• _EXERCISE_: Beginning with the line that holds "You are a GUI", copy each line to the end of the records exactly, except the pictures.
========================================================================
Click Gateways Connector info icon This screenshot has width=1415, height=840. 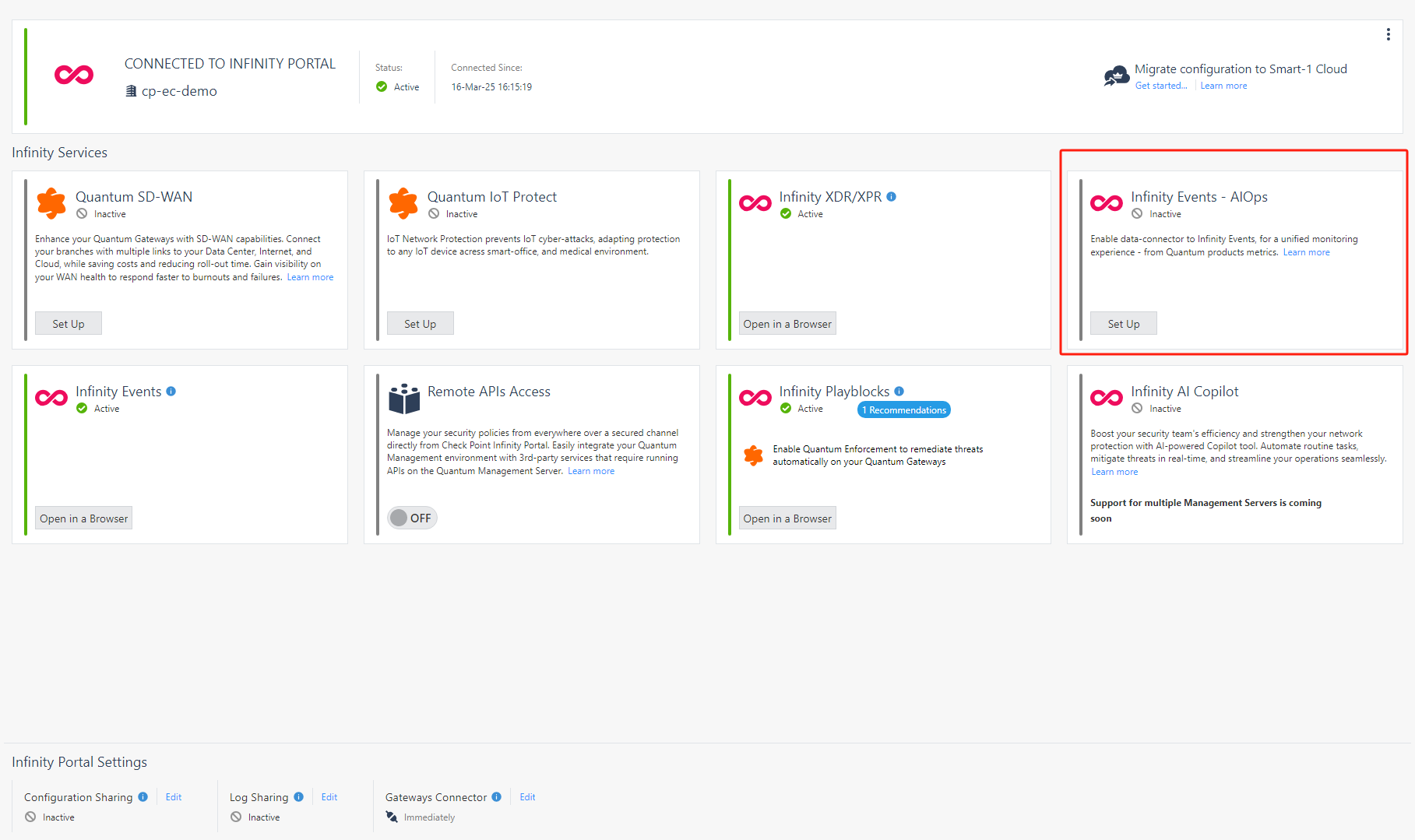(x=497, y=796)
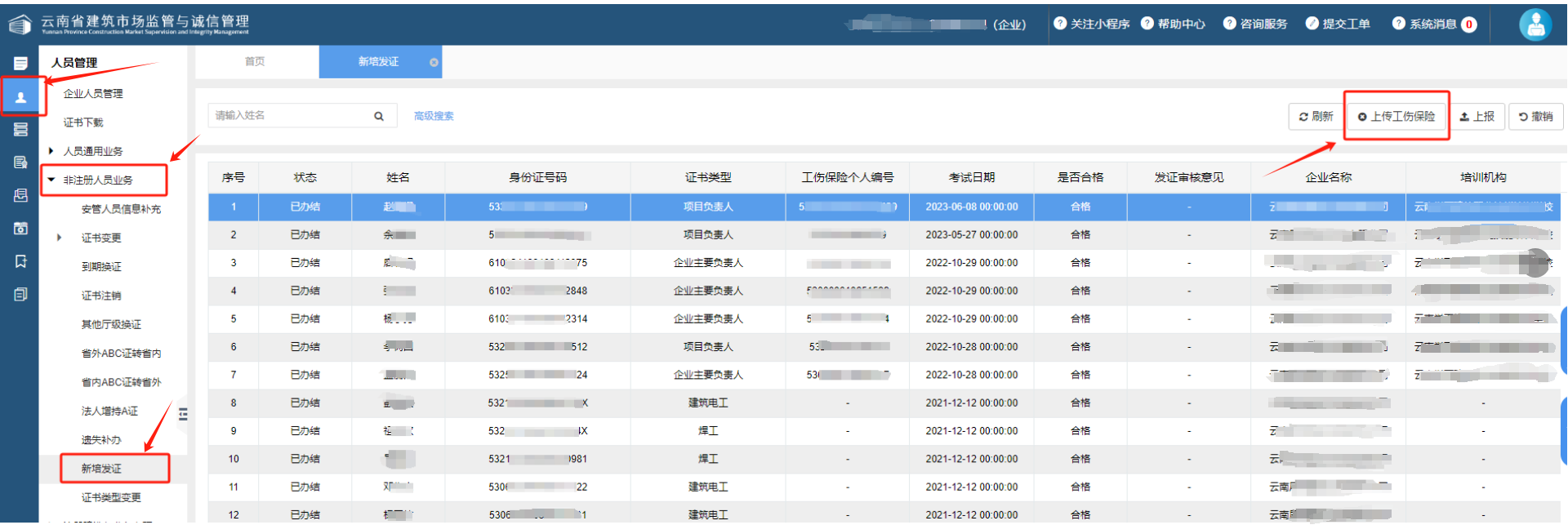Click the name search input field

point(291,116)
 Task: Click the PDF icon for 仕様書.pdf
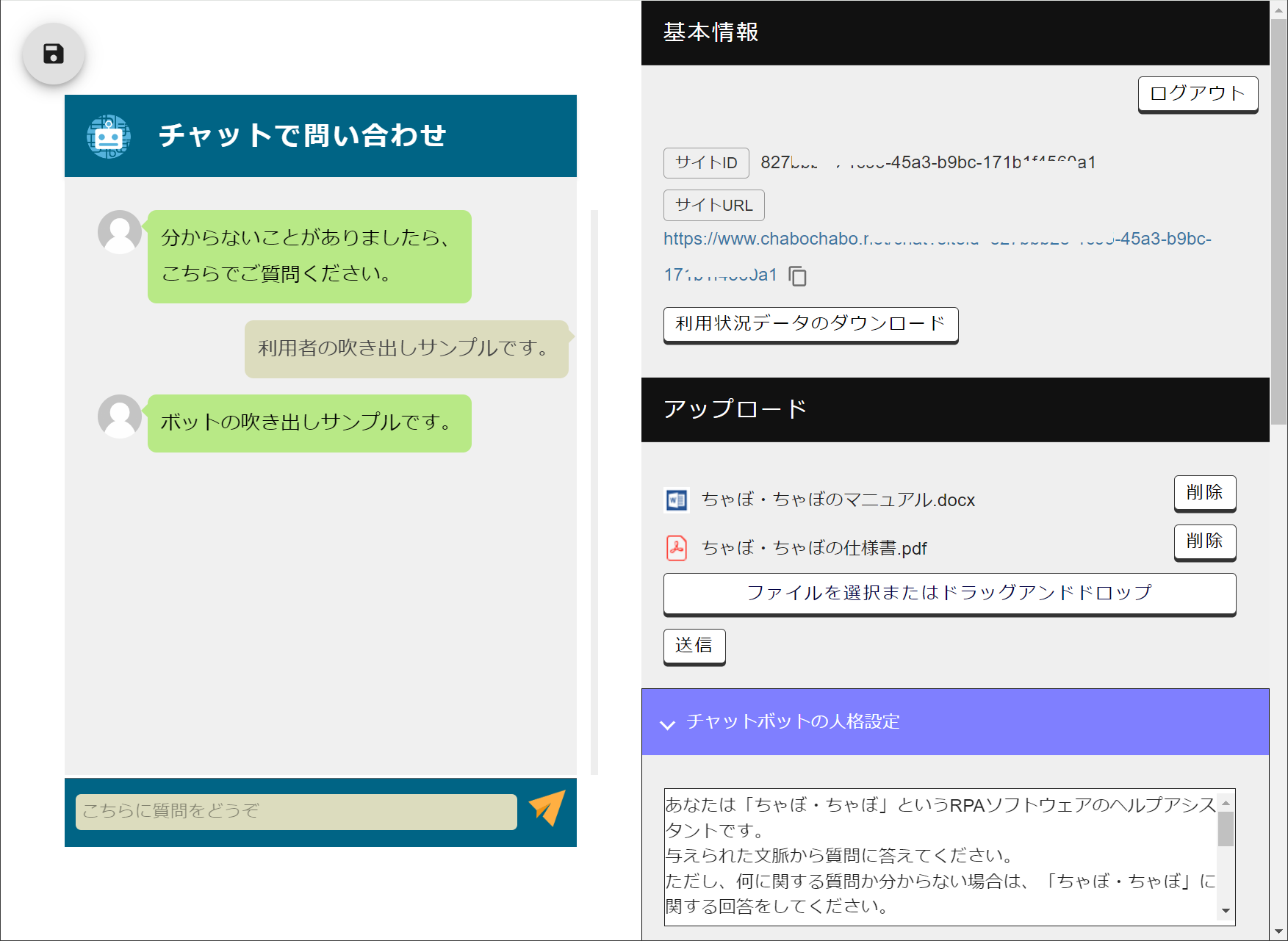pos(676,548)
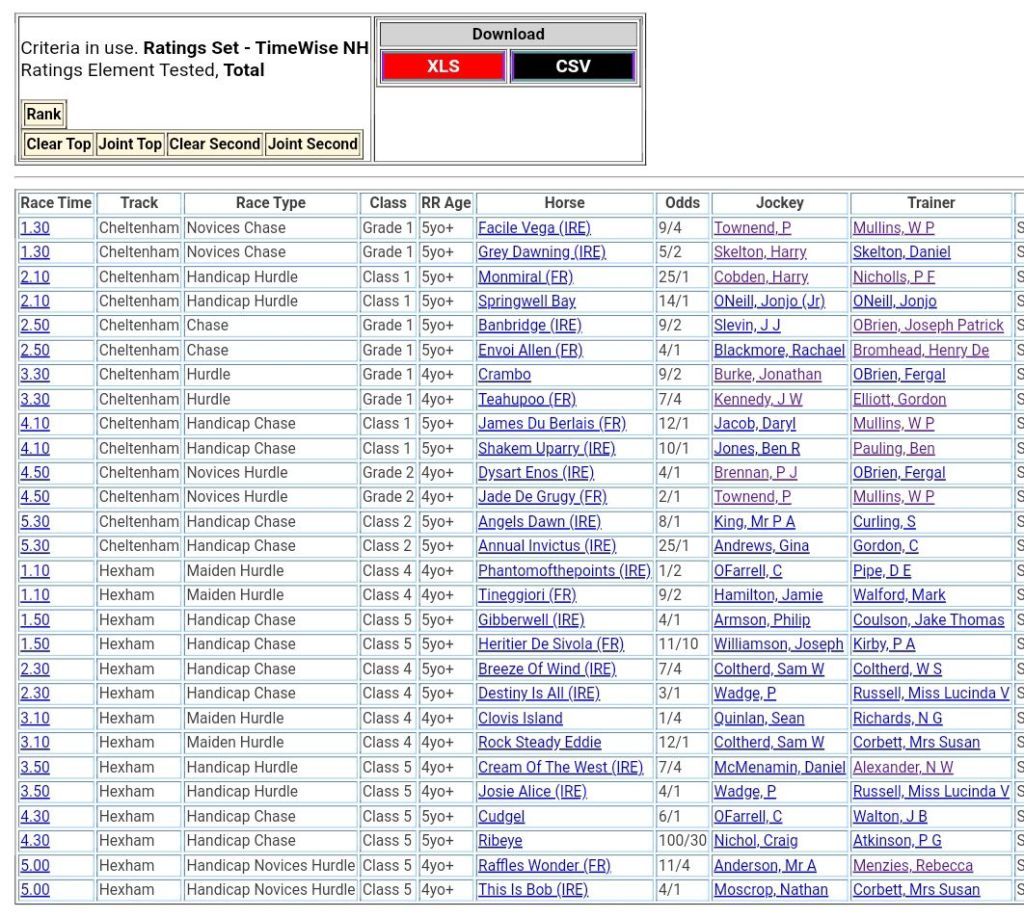The height and width of the screenshot is (918, 1024).
Task: View jockey McMenamin, Daniel
Action: (x=779, y=767)
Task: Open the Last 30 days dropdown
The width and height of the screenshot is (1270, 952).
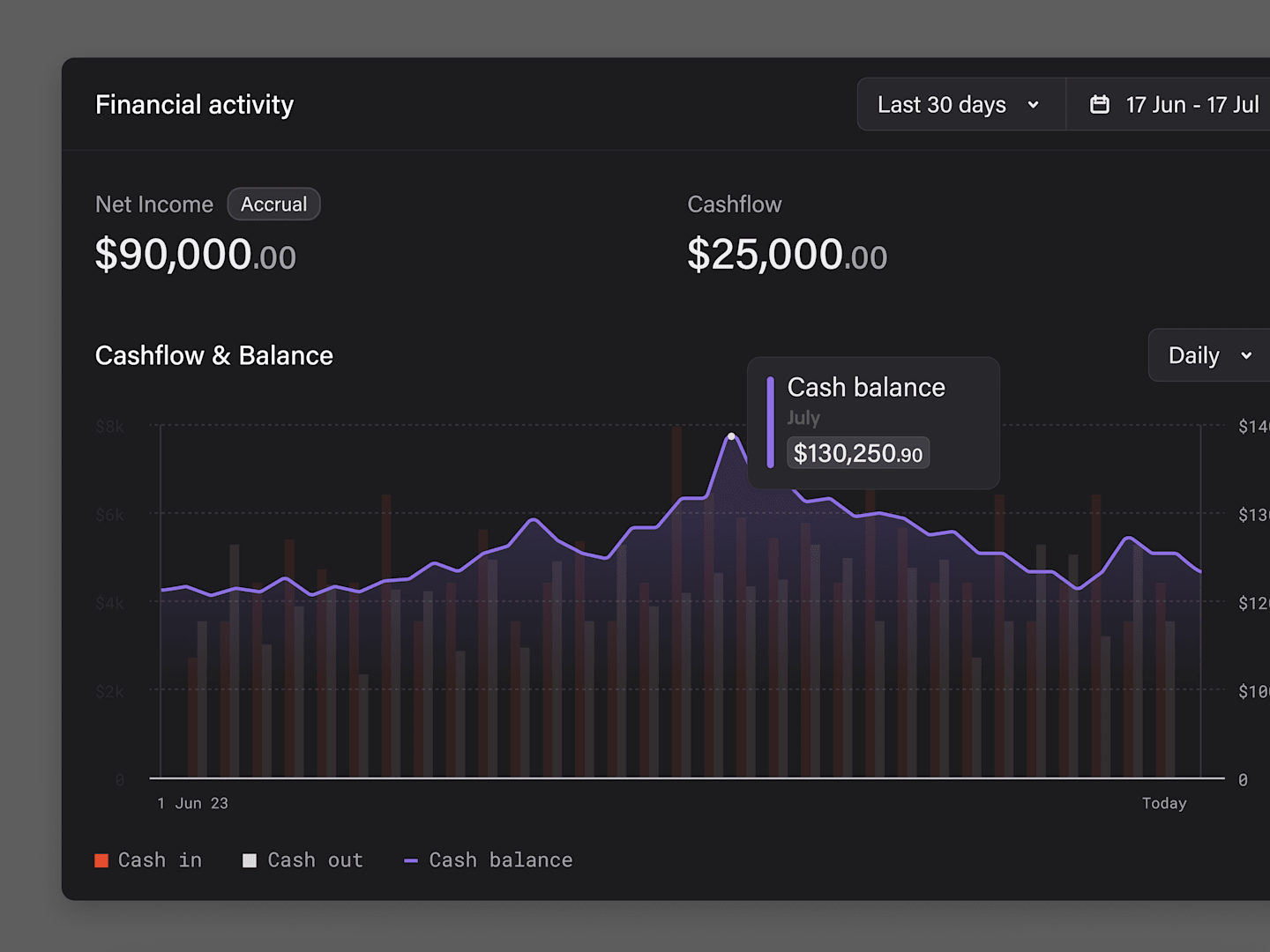Action: tap(942, 105)
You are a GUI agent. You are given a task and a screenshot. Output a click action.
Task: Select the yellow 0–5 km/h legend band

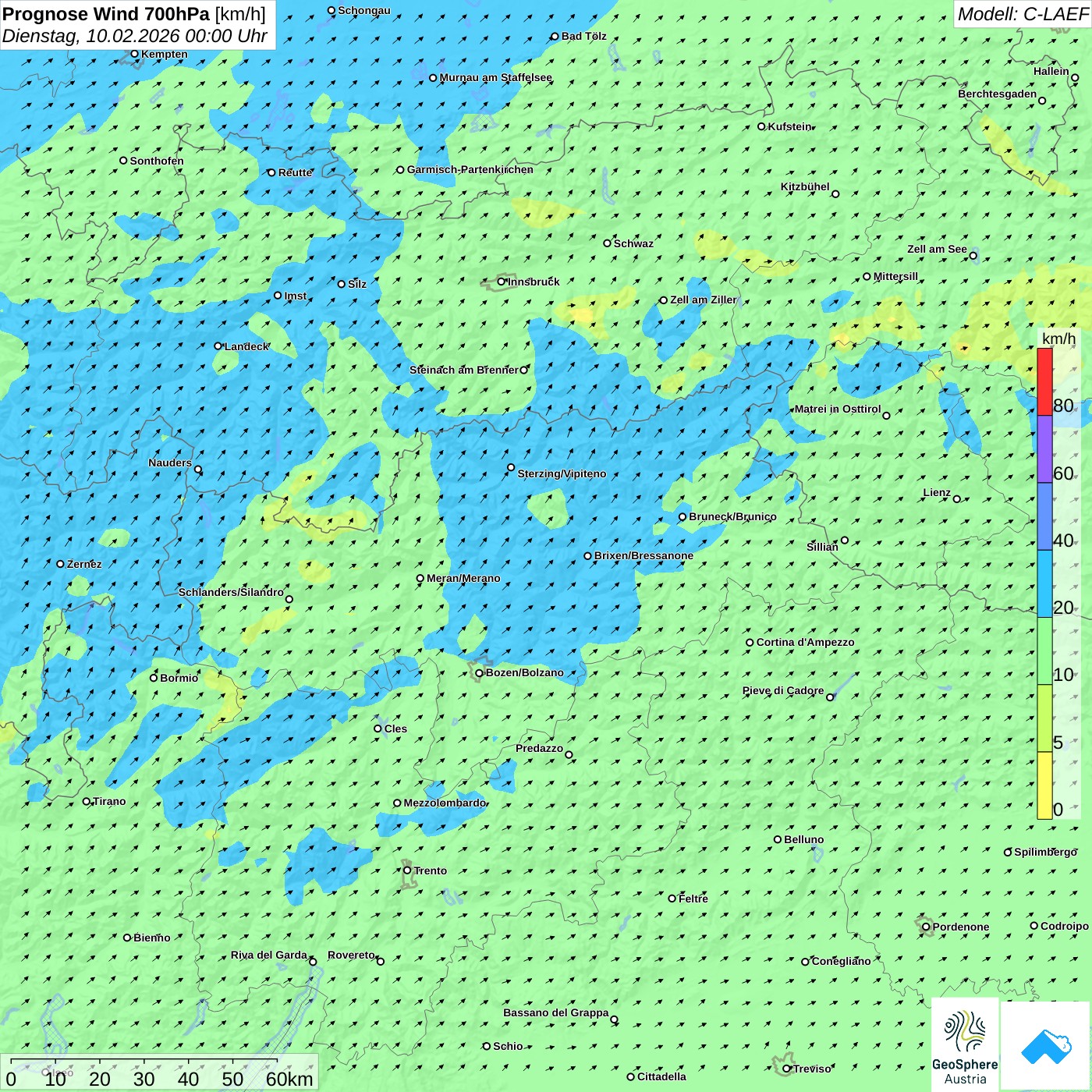tap(1044, 785)
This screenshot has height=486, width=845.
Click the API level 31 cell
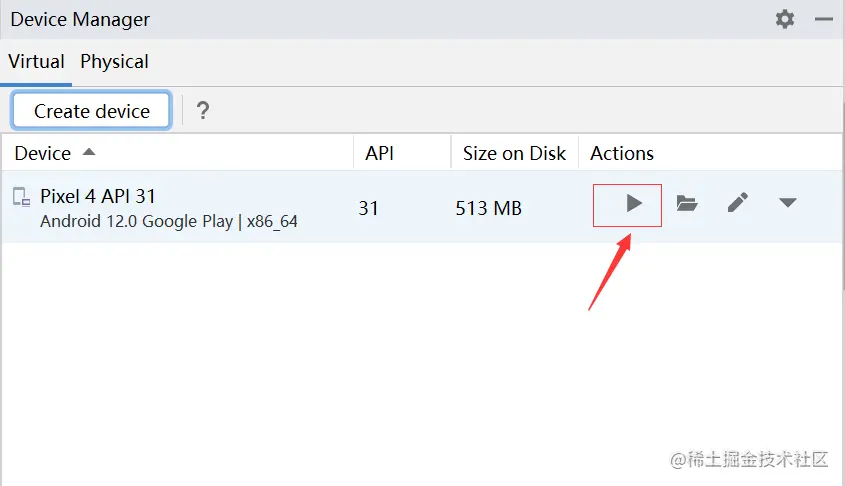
========================================================================
• _SOLUTION FOR THIS EXERCISE_:
You are a GUI agent. You are given a task and a screenshot. Output a click action.
Task: Select the yellow 0–5 km/h legend band

tap(1044, 785)
This screenshot has height=486, width=845.
Click the API level 31 cell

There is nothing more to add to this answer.